O Relatório de Impacto à Proteção de Dados Pessoais (RIPD) — também chamado DPIA, do inglês Data Protection Impact Assessment — é um dos documentos mais subestimados da LGPD. Para algumas operações, ele é obrigatório. Para outras, é a melhor forma de demonstrar que você fez a "lição de casa" e reduz drasticamente o risco em caso de fiscalização.
O que é o RIPD?
O Art. 38 da LGPD prevê que a ANPD pode requerer ao controlador relatório que demonstre os "riscos às liberdades civis e aos direitos fundamentais" do tratamento. Esse documento estruturado é o RIPD — um inventário detalhado de uma atividade específica de tratamento, com análise de risco e medidas de mitigação.
Quando é obrigatório?
A LGPD não traz uma lista explícita, mas a ANPD e práticas internacionais (GDPR Art. 35) apontam cenários de alto risco que exigem RIPD:
- Tratamento de dados sensíveis em larga escala (saúde, biometria, opinião política);
- Monitoramento sistemático e em larga escala de área de acesso público (câmeras com reconhecimento facial, por exemplo);
- Decisões automatizadas com efeito jurídico ou similarmente significativo (scoring de crédito automático, decisões de RH);
- Tratamento de dados de crianças e adolescentes;
- Combinações inéditas de dados pessoais;
- Transferências internacionais para países sem nível adequado de proteção;
- Novas tecnologias com impactos imprevistos (IA generativa, IoT, blockchain).

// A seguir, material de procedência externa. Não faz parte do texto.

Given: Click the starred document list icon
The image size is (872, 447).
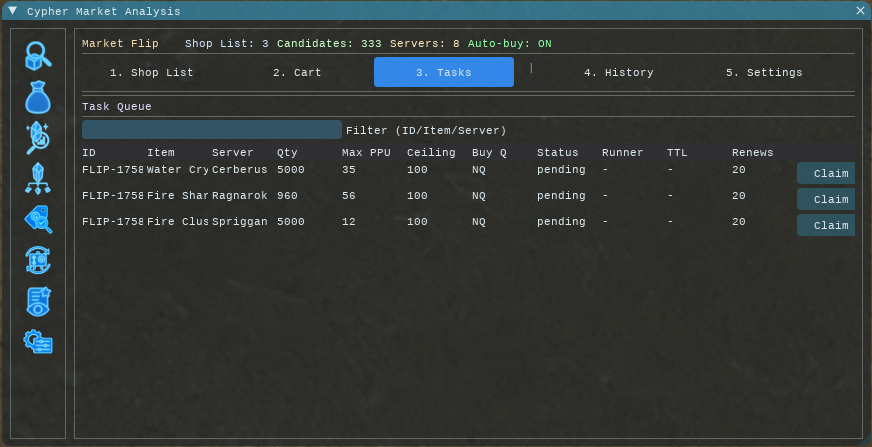Looking at the screenshot, I should pos(38,301).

Estrutura mínima de um RIPD
Um RIPD bem estruturado tem 8 seções:
1. Descrição da atividade
Que processo de negócio está sendo analisado? Quem são os agentes envolvidos (controlador, operadores, subprocessadores)?
2. Finalidades e bases legais
Por que esses dados são tratados? Qual a base legal do Art. 7º (ou Art. 11 para sensíveis) que respalda?
3. Categorias de dados e titulares
Quais dados são coletados (CPF, e-mail, localização, biometria)? Quem são os titulares afetados (clientes, funcionários, leads)?
4. Ciclo de vida do dado
Como o dado entra? Onde é armazenado? Por quanto tempo é retido? Como é descartado?
5. Análise de necessidade e proporcionalidade
O tratamento é estritamente necessário para a finalidade? Há alternativa menos invasiva (anonimização, pseudonimização)?
6. Riscos identificados
Liste cada risco com:
- Descrição (ex.: "acesso indevido por funcionário não autorizado");
- Probabilidade (baixa, média, alta);
- Impacto (baixo, médio, alto);
- Severidade resultante.
7. Medidas de mitigação
Para cada risco identificado, descreva os controles técnicos (criptografia, MFA, logs) e organizacionais (treinamento, políticas, contratos) que reduzem a probabilidade ou impacto.
8. Conclusão e aprovação
Avaliação final: o risco residual é aceitável? Quem aprova (DPO, alta direção)? Quando será revisado?
Quem elabora?
O DPO conduz, mas o RIPD não é um trabalho isolado. Envolve:
- Líder do projeto/produto (descrição funcional);
- Time de TI/Segurança (análise técnica);
- Jurídico/Compliance (bases legais);
- DPO (avaliação de risco e aprovação).
Quando revisar?
- Anualmente, por padrão;
- Sempre que houver mudança significativa no tratamento (nova finalidade, novo fornecedor, novo dado);
- Após incidente de segurança;
- Quando a ANPD publicar nova regulamentação relevante.
Erros comuns em RIPDs
- Genérico demais: "tratamos dados de clientes para fins comerciais" não é descrição — é poesia. Seja específico;
- Sem análise de risco: só descrever o tratamento não basta. Risco precisa ser identificado, mensurado e mitigado;
- Sem registro de revisão: RIPD de 2020 sem atualização é mais perigoso que não ter RIPD;
- Sem aprovação formal: documento não assinado pelo DPO/alta direção não tem força documental.
Como o mhslgpd ajuda
Nossa plataforma inclui um módulo de RIPD com 5 templates pré-configurados (RH/Recrutamento, E-commerce, Saúde, Marketing, Educação) e uma matriz visual de risco. Você importa o template, customiza para sua operação e tem o documento pronto para auditoria em horas — não semanas.
Conclusão
RIPD é prova de governança. Em caso de fiscalização, a ANPD pergunta: "documento que comprova a análise de risco dessa operação". Quem tem, mostra. Quem não tem, justifica. E quem não justifica, paga. Não espere a notificação para começar — mapeie as operações de alto risco e elabore seus RIPDs agora.